_Task to carry out_.
Your task is to repeat exactly the lines from the one with "This screenshot has height=400, width=523." through the end of the records, both included; please leave the pictures out.

(Saved entries)
((

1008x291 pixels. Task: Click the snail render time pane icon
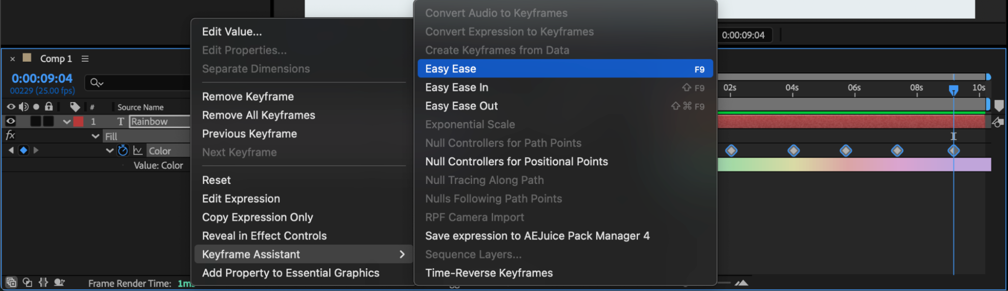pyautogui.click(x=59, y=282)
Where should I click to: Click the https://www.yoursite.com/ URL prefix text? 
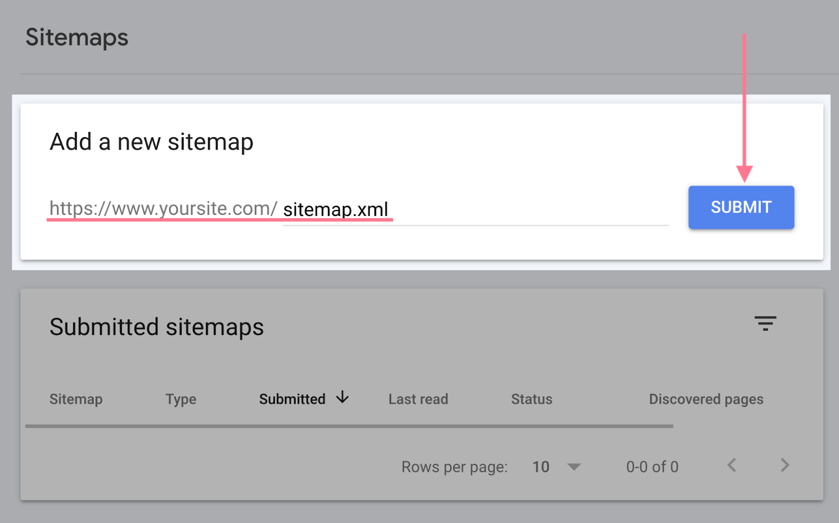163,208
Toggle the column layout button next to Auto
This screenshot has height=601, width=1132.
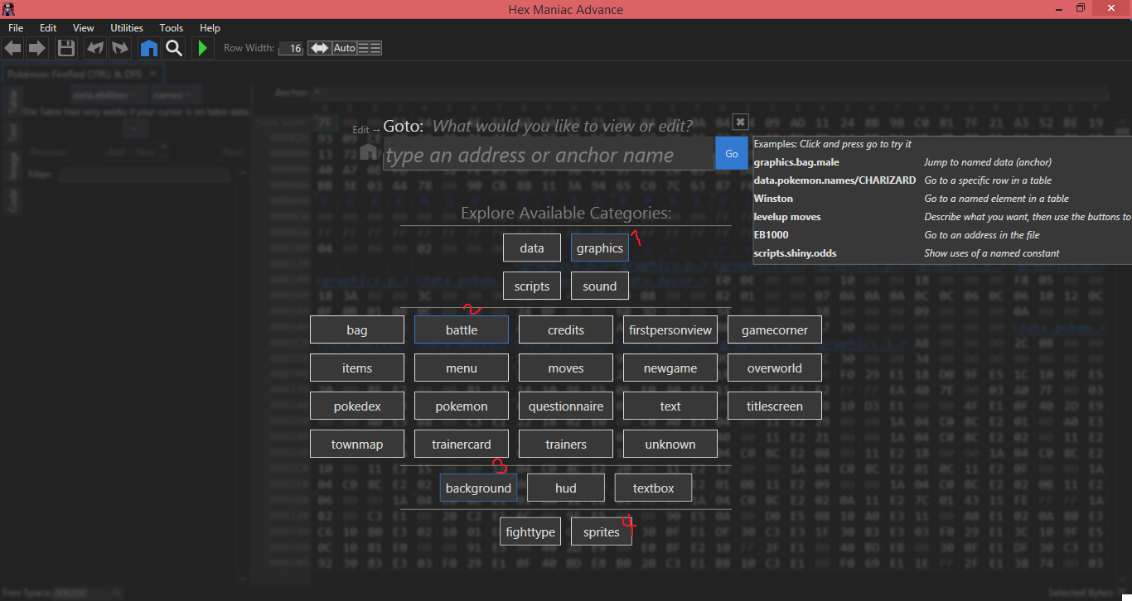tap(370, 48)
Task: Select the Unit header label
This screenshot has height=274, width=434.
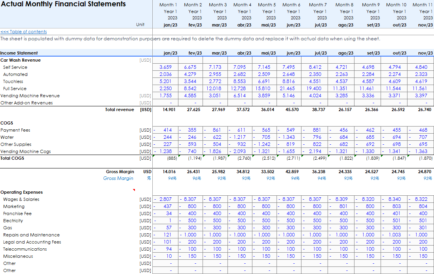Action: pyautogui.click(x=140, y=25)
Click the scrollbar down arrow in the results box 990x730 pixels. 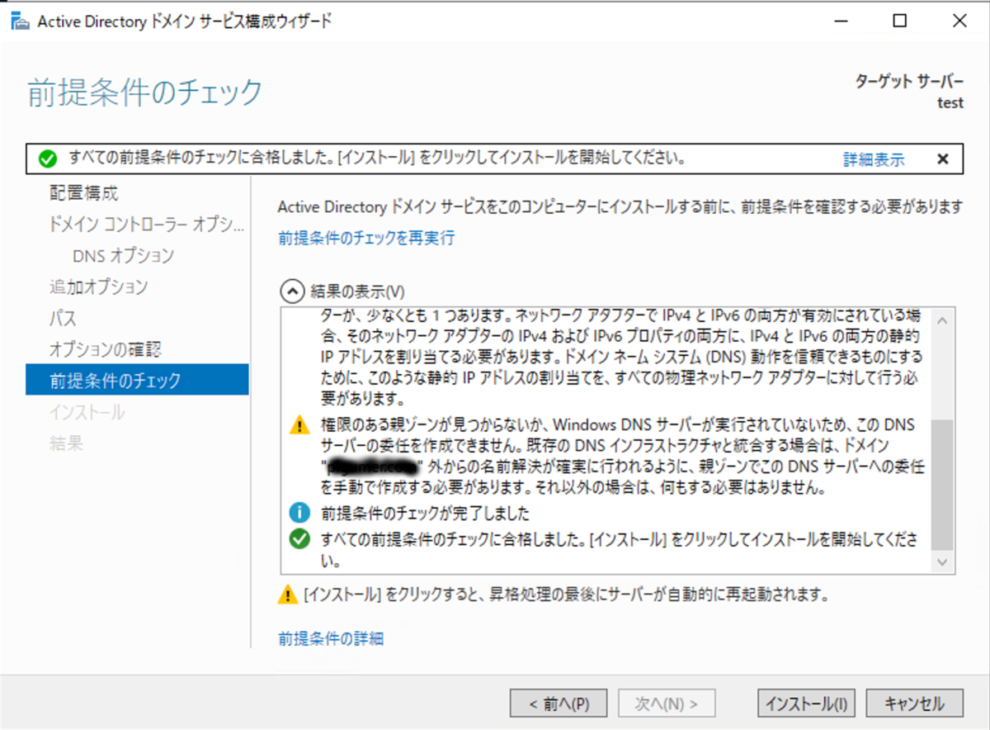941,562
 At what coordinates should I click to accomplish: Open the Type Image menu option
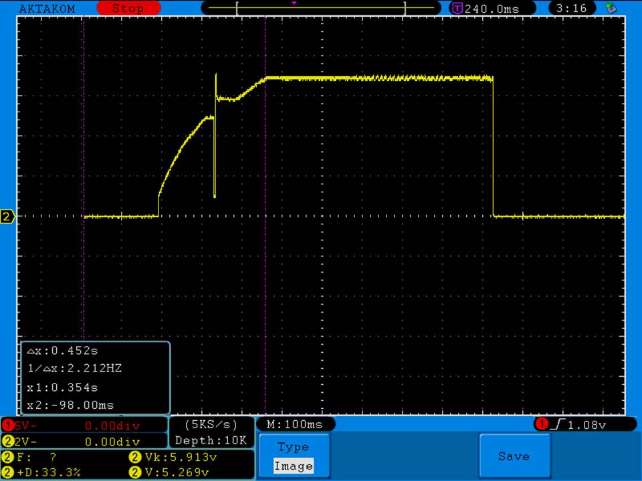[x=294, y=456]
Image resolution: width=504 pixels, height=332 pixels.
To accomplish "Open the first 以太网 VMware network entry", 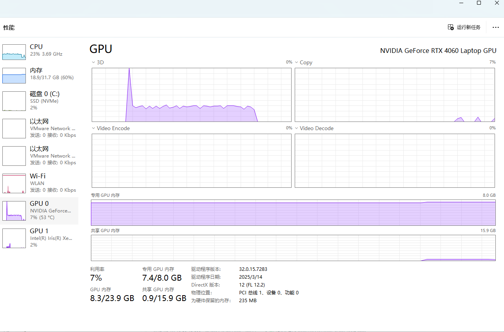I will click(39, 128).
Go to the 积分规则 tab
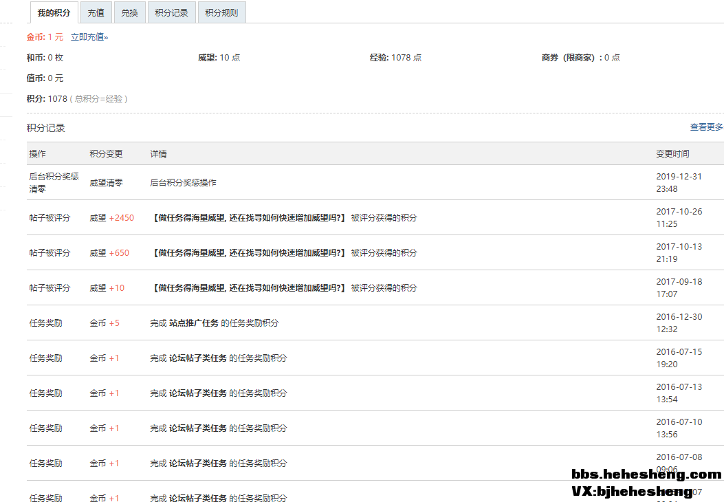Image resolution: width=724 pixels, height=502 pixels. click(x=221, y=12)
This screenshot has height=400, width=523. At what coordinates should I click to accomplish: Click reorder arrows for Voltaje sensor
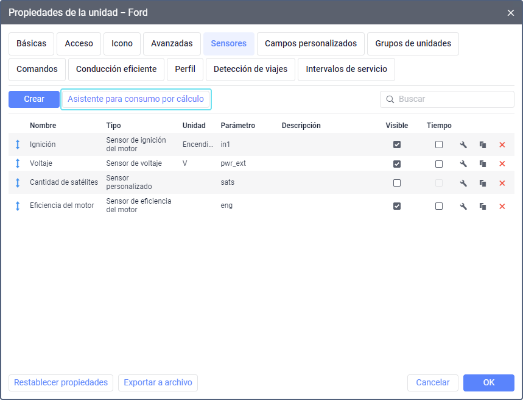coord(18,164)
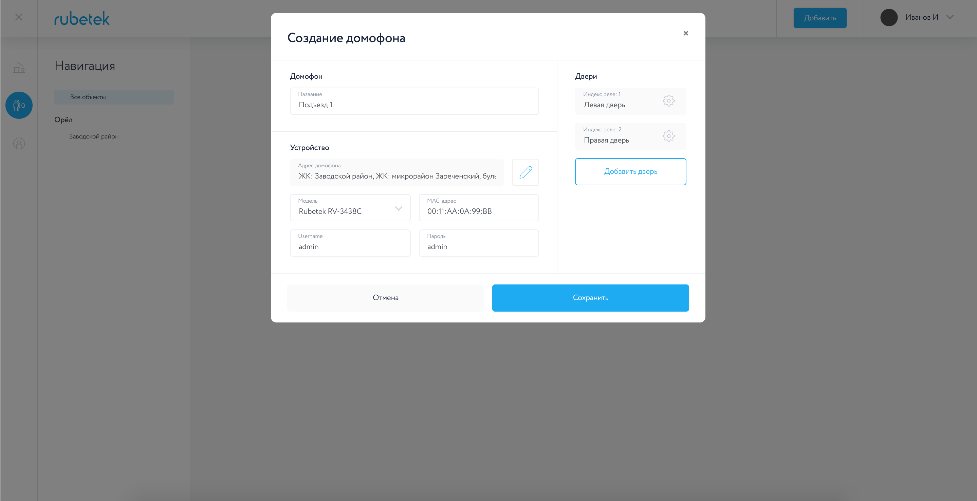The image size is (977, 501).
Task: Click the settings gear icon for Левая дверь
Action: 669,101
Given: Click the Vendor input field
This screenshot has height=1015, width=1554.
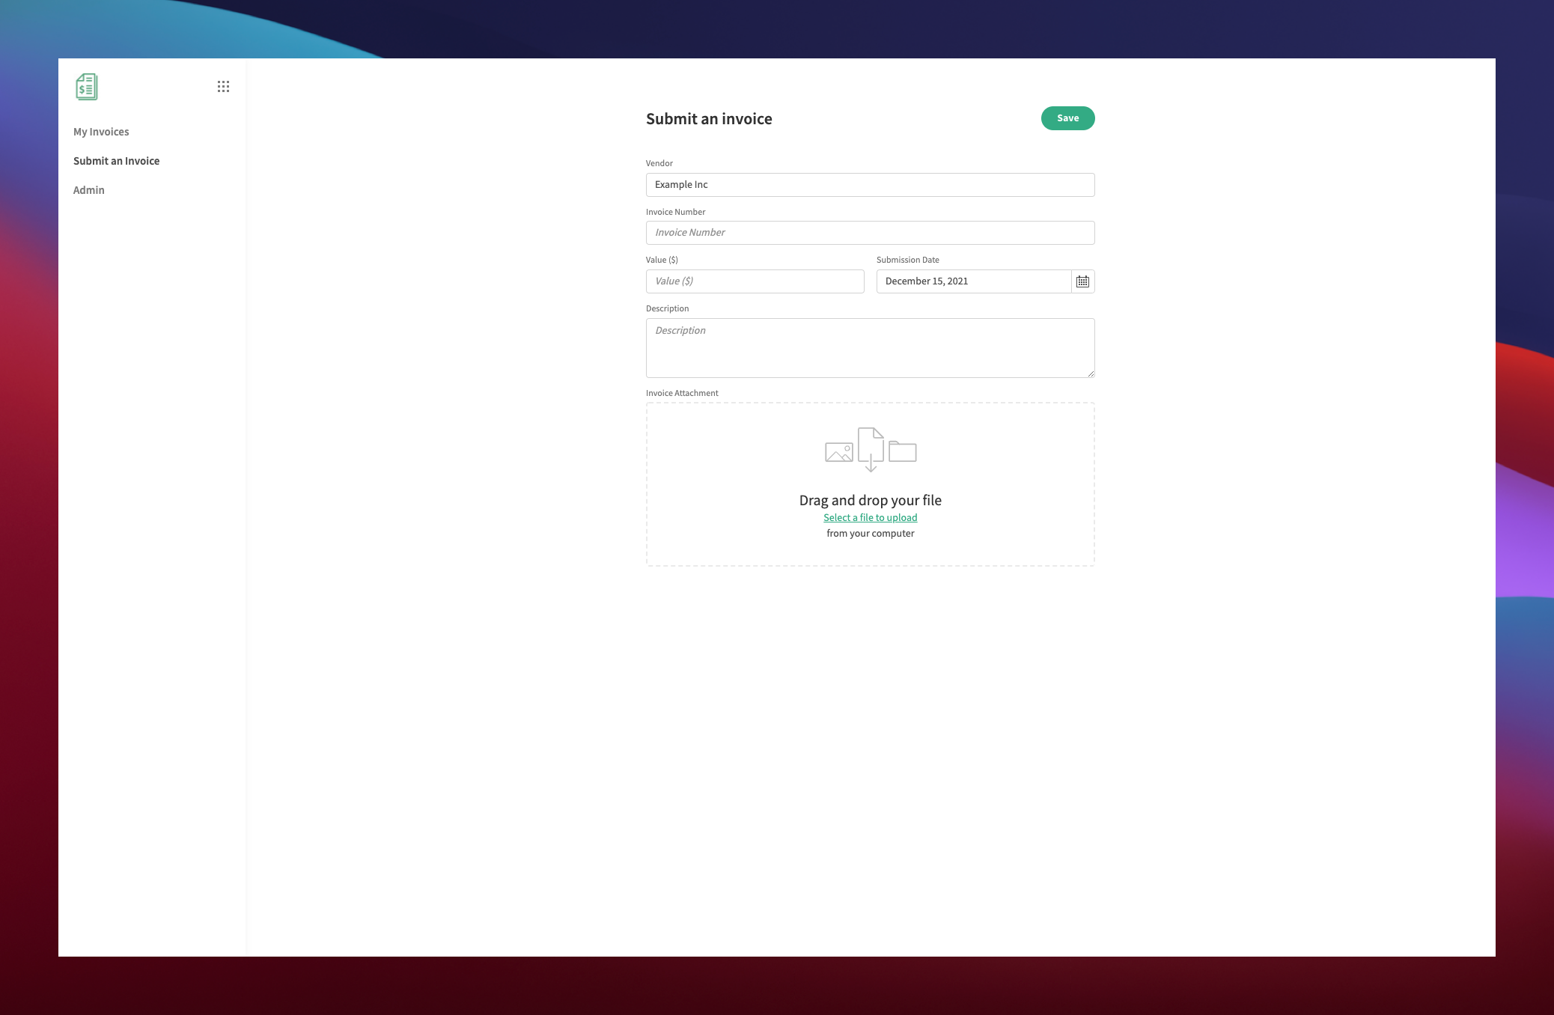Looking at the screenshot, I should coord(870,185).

))

_Response for this exercise_.
This screenshot has height=400, width=523. At what coordinates should I click to accomplish: Click reorder arrows for Voltaje sensor
coord(18,164)
The image size is (977, 501).
Task: Click the settings gear icon for Левая дверь
Action: 669,101
Given: Click the Vendor input field
This screenshot has height=1015, width=1554.
Looking at the screenshot, I should coord(870,185).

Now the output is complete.